Le orchestre in Toscana sono un patrimonio comune: i musicisti della Camerata suonano anche nell’orchestra del Maggio o nell’Ort quando c’è bisogno di rinforzi per certo repertorio. La Camerata è diventata, quindi, un bacino cui attingere con un interscambio di forze e una collaborazione concreti. Non c’è rivalità con il Maggio che ha altri compiti: dotato di una grande orchestra con giuste aspirazioni nazionali e internazionali ha in repertorio anche il grande sinfonismo impossibile per Prato che si dedica ai classici: Bach, Haydn, Mozart, Schubert, Beethoven. Un repertorio simile lo ha l’Ort. Ma nulla vieta che la Toscana possa dare lavoro a tutti: laddove non arriva l’Ort, potrebbe arrivare la Camerata. Sarebbe bello se Ort e Camerata unissero ogni tanto le loro forze per dare anche ad altre città l’opportunità di ascoltare il grande repertorio: Mahler, Brahms, Cajkovskij, Richard Strauss.

Non c’è rivalità fra questi enti di una regione che di rivalità è piena. Quando sono stati scelti gli orchestrali della Camerata, Batisti ha chiamato in commissione musicisti del Maggio e dell’Ort. Questi stessi musicisti poi si sono esibiti come solisti in alcuni concerti della Camerata. C’è addirittura uno splendido rapporto di collaborazione e di amicizia con il direttore artistico dell’Ort Aldo Bennici.E poi Riccardo Muti. Padre e padrino della Camerata, il grande direttore è stato fondamentale per convincere imprenditori e istituzioni pratesi a far nascere l’orchestra. La Camerata ha avuto la consacrazione quando Muti l’ha invitata al «suo» festival di Ravenna dirigendola lui stesso. Alla fine del concerto, si è voltato verso il pubblico esclamando: «Questo è un esempio luminoso per tutta l’Italia; tutte le città dovrebbero fare come Prato che si è data questa splendida orchestra». A Batisti vennero brividi e lacrime agli occhi.

Quella sera fu un sigillo, un premio a tanta fatica. Il resto l’istituzione pratese se lo è costruito con le proprie mani. I dirigenti hanno una passione per il rischio e affrontano montagne apparentemente non scalabili. Ma rimboccandosi le maniche, amando suonare insieme, sentendosi nell’orchestra come a casa, e avendo la fortuna di lavorare con il coro Guido Monaco (antico di 170 anni), è possibile affrontare pagine come la «Nona» di Beethoven, o il «Requiem Tedesco» di Brahms.

E l’opera? In coproduzione con il teatro Pisa, la Camerata ha già già messo in scena le «Nozze di Figaro» e «Così fan tutte». Rimane il «Don Giovanni», in preparazione per il novembre prossimo con una compagnia giovanissima. Così nel 2006, quando sarà celebrato il 250° anniversario della nascita di Mozart, la Camerata avrà in repertorio le tre opere di Mozart-Da Ponte.

VOCI DEI DATI:
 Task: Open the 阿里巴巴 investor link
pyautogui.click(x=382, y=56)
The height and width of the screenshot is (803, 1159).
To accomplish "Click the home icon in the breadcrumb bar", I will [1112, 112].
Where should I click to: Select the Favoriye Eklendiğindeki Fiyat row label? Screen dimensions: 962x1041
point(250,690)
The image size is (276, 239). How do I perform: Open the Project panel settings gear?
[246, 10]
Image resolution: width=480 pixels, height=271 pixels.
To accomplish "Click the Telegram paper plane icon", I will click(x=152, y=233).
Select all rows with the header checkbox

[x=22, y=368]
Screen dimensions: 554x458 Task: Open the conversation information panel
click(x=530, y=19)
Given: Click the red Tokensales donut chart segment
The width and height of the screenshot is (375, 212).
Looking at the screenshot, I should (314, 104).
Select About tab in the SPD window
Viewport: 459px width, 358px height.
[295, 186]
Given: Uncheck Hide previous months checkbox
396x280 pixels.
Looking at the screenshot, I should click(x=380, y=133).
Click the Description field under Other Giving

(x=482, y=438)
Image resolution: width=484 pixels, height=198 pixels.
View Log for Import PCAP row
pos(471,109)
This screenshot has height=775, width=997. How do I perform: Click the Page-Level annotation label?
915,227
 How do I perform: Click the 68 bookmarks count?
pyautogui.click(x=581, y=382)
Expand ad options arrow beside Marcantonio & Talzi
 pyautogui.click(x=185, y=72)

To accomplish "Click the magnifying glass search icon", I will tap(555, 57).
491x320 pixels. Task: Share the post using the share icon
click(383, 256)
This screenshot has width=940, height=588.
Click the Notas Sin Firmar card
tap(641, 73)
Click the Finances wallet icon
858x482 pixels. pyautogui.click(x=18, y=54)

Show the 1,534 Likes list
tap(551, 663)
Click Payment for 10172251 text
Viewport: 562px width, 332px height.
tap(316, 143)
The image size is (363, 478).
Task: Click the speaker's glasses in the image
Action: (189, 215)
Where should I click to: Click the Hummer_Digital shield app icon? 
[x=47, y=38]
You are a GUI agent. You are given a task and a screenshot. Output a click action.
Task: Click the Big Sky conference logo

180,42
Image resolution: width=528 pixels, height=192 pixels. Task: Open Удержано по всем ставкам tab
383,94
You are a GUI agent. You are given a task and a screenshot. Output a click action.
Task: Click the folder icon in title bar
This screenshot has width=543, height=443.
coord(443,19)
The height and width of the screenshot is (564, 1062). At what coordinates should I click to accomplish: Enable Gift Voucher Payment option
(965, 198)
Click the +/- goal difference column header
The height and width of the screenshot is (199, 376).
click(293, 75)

OBIETTIVO 1:
Rispondi a queste domande sul brano dedicato alla Camerata di Prato:
(a) Chi è il direttore artistico dell'Ort?
(b) Quale coro lavora con la Camerata e da quanti anni esiste?
(c) Con quale teatro la Camerata ha coprodotto le opere di Mozart?
OBIETTIVO 2: Estrai testualmente dal brano sulla Camerata di Prato il passo da "Quella sera fu" a "di Mozart-Da Ponte.".

RISPOSTA ALL'ESERCIZIO 1:
(a) Aldo Bennici.
(b) Il coro Guido Monaco, che ha 170 anni.
(c) Con il teatro Pisa.

RISPOSTA ALL'ESERCIZIO 2:
Quella sera fu un sigillo, un premio a tanta fatica. Il resto l’istituzione pratese se lo è costruito con le proprie mani. I dirigenti hanno una passione per il rischio e affrontano montagne apparentemente non scalabili. Ma rimboccandosi le maniche, amando suonare insieme, sentendosi nell’orchestra come a casa, e avendo la fortuna di lavorare con il coro Guido Monaco (antico di 170 anni), è possibile affrontare pagine come la «Nona» di Beethoven, o il «Requiem Tedesco» di Brahms.

E l’opera? In coproduzione con il teatro Pisa, la Camerata ha già già messo in scena le «Nozze di Figaro» e «Così fan tutte». Rimane il «Don Giovanni», in preparazione per il novembre prossimo con una compagnia giovanissima. Così nel 2006, quando sarà celebrato il 250° anniversario della nascita di Mozart, la Camerata avrà in repertorio le tre opere di Mozart-Da Ponte.